» PAGE TEXT
- Game cover
- Developer: Seed Studios
- Publisher: Sony Computer Entertainment
- Engine: PhyreEngine
- Platform: PlayStation 3
- Release: 2 June 2011
- Genre: Real-time tactics
- Modes: Single-player, multiplayer

= Under Siege (2011 video game) =

2011 video game

Under Siege is a 2011 real-time tactics video game developed by Portuguese company Seed Studios and published by Sony Computer Entertainment for the PlayStation 3. It features a single player campaign, and multiplayer via online and co-op. It contains a level editor which allows users to make and share maps. The game is set in a medieval fantasy world and follows the story of Eirik, Kari and Asgeir. It is compatible with the PlayStation Move controller.

On 23 August 2011, the game was released into the Asian market including Singapore, Thailand, Taiwan, Hong Kong, Malaysia, South Korea and Indonesia.

==Gameplay==

Under Siege places emphasis on user-generated content and in-game battles, according to the official website, and it is tailored for console gameplay and controls. The gameplay is battle orientated and not focused on resource farming. The player's army build experience by fighting battles and each army can consist of multiple races. Under Siege features multiplayer gaming with online matches for up to 2 players online and split screen matches for up to two players. The game allows Deathmatch, Capture Point, Capture Treasure, and Survival multiplayer game modes.

==Comic book==
Prior to the game's release, a comic book titled Under Siege: First Encounter was released to set the scene.

==Reception==

The game achieved an aggregate rating of 69% on video game review site Metacritic, indicating "mixed or average" reviews that were representative of good value for money with good production values but significantly hampered in general appeal by difficulty spikes, and a high overall difficulty level.

» DATA FOR REVIEW
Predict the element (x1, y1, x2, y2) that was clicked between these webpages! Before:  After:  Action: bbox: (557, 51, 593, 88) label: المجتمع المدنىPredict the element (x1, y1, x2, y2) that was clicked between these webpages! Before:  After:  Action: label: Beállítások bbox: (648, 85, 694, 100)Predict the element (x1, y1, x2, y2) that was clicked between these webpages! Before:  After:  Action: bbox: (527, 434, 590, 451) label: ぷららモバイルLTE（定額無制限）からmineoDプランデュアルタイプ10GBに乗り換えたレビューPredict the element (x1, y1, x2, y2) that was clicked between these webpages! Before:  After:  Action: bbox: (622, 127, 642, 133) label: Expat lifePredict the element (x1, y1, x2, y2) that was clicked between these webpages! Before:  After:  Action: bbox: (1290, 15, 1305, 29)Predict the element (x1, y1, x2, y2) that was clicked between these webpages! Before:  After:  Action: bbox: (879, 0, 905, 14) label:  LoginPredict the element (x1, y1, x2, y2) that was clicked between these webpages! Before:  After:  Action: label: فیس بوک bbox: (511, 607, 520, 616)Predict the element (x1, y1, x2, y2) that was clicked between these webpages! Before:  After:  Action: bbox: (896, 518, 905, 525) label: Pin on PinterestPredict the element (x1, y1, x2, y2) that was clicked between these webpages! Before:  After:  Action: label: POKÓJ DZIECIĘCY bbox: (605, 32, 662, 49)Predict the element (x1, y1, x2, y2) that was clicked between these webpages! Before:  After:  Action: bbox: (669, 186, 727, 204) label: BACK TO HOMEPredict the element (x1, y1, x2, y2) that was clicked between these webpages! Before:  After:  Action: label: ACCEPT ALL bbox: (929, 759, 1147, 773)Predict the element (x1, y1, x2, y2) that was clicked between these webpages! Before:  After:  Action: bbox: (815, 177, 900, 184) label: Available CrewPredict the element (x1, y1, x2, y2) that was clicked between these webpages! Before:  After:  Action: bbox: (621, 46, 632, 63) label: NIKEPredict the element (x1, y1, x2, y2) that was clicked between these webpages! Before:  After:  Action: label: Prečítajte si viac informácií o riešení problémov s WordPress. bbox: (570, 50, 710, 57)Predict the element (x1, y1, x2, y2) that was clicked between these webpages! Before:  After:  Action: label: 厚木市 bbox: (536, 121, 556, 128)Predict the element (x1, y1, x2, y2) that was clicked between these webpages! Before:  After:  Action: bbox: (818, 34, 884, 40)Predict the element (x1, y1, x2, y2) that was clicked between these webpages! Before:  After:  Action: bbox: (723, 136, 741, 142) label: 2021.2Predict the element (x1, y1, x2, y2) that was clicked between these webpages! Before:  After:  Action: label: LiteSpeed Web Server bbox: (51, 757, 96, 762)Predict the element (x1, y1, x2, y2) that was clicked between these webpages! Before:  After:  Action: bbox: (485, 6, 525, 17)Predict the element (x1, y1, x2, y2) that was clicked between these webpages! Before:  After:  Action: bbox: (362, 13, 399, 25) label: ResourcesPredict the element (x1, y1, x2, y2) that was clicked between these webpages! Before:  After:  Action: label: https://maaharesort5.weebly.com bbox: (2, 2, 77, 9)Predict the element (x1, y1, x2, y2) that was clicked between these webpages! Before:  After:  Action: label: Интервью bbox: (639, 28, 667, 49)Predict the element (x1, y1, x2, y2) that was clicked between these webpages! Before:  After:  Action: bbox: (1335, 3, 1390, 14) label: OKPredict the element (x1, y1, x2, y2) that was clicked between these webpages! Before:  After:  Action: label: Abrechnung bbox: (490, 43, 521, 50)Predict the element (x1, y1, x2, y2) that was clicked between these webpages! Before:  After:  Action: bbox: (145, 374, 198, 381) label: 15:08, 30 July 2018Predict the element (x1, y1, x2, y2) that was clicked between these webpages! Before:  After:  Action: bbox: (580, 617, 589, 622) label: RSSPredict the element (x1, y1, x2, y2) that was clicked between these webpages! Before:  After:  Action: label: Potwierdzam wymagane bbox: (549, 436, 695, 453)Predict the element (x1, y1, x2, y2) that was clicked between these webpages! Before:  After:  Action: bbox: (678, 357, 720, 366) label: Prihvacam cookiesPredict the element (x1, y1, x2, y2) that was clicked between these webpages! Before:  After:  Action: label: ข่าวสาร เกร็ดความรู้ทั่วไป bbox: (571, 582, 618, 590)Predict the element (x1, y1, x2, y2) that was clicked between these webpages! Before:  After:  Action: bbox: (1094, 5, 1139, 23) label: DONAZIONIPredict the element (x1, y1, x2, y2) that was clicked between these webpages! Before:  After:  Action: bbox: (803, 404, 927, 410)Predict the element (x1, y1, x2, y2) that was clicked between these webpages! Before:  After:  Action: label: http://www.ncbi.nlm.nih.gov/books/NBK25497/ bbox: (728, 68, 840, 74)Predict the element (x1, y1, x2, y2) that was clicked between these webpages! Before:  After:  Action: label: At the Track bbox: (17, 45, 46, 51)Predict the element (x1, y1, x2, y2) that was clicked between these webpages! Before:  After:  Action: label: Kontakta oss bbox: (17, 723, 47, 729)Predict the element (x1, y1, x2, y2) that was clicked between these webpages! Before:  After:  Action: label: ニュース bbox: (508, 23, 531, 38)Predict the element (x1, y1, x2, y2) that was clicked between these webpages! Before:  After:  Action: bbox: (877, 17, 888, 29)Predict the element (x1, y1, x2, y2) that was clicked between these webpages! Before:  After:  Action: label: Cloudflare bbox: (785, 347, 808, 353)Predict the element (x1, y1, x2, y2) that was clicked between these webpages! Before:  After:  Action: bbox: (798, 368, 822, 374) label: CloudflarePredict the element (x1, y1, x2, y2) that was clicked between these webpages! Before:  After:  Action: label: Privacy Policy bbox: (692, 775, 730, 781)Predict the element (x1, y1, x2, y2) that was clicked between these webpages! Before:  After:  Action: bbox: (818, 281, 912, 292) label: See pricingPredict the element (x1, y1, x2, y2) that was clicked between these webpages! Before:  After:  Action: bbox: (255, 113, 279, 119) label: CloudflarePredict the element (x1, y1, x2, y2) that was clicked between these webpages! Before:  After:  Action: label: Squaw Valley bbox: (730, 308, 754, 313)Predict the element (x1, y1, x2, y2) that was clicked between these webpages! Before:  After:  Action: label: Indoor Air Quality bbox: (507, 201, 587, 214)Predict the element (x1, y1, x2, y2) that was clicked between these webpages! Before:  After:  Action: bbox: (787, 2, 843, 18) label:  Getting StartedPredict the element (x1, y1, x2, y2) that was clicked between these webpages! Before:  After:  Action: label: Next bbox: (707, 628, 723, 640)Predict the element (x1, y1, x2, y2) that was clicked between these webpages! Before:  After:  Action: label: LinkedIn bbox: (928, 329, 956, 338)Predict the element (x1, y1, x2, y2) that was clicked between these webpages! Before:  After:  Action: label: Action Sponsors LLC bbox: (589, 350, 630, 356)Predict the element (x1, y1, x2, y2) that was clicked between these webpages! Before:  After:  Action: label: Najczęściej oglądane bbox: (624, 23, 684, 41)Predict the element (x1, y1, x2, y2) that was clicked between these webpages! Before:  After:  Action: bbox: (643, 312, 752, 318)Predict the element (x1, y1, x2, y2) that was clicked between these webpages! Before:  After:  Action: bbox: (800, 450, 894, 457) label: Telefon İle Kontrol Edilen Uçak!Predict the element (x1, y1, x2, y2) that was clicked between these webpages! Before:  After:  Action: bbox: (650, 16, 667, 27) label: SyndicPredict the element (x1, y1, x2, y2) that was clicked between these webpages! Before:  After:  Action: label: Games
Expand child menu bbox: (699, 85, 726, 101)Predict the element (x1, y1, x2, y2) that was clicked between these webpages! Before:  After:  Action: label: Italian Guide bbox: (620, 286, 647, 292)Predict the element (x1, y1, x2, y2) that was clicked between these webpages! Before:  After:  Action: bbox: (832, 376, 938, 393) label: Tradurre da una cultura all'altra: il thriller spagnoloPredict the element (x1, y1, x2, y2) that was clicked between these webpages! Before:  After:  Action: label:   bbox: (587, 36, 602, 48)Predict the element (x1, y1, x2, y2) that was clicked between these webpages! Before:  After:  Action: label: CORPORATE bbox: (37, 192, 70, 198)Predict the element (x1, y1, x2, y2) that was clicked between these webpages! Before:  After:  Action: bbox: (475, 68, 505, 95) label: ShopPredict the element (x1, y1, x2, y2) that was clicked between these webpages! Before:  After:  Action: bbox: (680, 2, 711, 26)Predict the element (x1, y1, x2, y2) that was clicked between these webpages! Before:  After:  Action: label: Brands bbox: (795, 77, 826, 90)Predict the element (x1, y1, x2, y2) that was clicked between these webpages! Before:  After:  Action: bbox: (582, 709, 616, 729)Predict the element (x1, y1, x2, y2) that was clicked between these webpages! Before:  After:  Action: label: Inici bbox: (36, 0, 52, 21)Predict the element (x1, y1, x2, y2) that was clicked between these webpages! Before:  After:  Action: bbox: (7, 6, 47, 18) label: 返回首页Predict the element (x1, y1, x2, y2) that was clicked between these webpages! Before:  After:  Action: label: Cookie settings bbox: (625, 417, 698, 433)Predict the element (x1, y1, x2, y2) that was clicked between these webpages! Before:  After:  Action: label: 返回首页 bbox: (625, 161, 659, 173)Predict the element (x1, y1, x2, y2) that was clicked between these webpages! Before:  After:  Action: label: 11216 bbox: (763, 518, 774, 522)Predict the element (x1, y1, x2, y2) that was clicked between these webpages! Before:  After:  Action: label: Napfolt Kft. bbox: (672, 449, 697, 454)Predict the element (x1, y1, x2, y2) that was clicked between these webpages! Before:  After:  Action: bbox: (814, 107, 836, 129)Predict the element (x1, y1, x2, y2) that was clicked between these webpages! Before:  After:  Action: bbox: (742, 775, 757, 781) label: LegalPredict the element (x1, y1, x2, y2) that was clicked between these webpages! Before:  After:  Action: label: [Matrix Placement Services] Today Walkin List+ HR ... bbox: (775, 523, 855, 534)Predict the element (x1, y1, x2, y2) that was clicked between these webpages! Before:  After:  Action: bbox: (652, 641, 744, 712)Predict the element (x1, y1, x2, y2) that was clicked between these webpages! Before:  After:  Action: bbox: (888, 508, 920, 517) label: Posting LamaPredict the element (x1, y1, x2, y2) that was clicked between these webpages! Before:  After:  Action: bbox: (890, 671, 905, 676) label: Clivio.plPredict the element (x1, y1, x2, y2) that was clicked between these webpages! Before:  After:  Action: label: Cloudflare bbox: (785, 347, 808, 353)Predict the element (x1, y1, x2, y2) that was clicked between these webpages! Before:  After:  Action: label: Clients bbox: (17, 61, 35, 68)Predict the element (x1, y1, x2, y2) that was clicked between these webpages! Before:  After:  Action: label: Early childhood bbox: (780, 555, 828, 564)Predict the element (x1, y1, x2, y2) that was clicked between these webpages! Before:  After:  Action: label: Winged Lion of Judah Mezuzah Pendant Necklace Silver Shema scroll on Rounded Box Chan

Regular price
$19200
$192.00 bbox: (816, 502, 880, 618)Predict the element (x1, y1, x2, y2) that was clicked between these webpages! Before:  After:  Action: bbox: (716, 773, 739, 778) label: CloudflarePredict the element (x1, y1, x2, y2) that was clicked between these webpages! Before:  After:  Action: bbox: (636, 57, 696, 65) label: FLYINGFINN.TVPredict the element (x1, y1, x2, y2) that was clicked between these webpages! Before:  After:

» WORK ORDER 1
Summarize the Under Siege article in two sentences.
» WORK ORDER 2
According to the Under Siege article, on what date was the game released into the Asian market?
» WORK ORDER 3
List every multiplayer game mode named in the Under Siege article.

» WORKED SOLUTION 1
Under Siege is a 2011 real-time tactics game for the PlayStation 3, developed by Portuguese company Seed Studios and published by Sony Computer Entertainment, set in a medieval fantasy world with a single-player campaign, multiplayer, and a level editor for making and sharing maps. It earned a 69% aggregate rating on Metacritic, indicating "mixed or average" reviews that praised its value for money and production values but found its appeal hampered by difficulty spikes and a high overall difficulty.

» WORKED SOLUTION 2
23 August 2011.

» WORKED SOLUTION 3
- Deathmatch
- Capture Point
- Capture Treasure
- Survival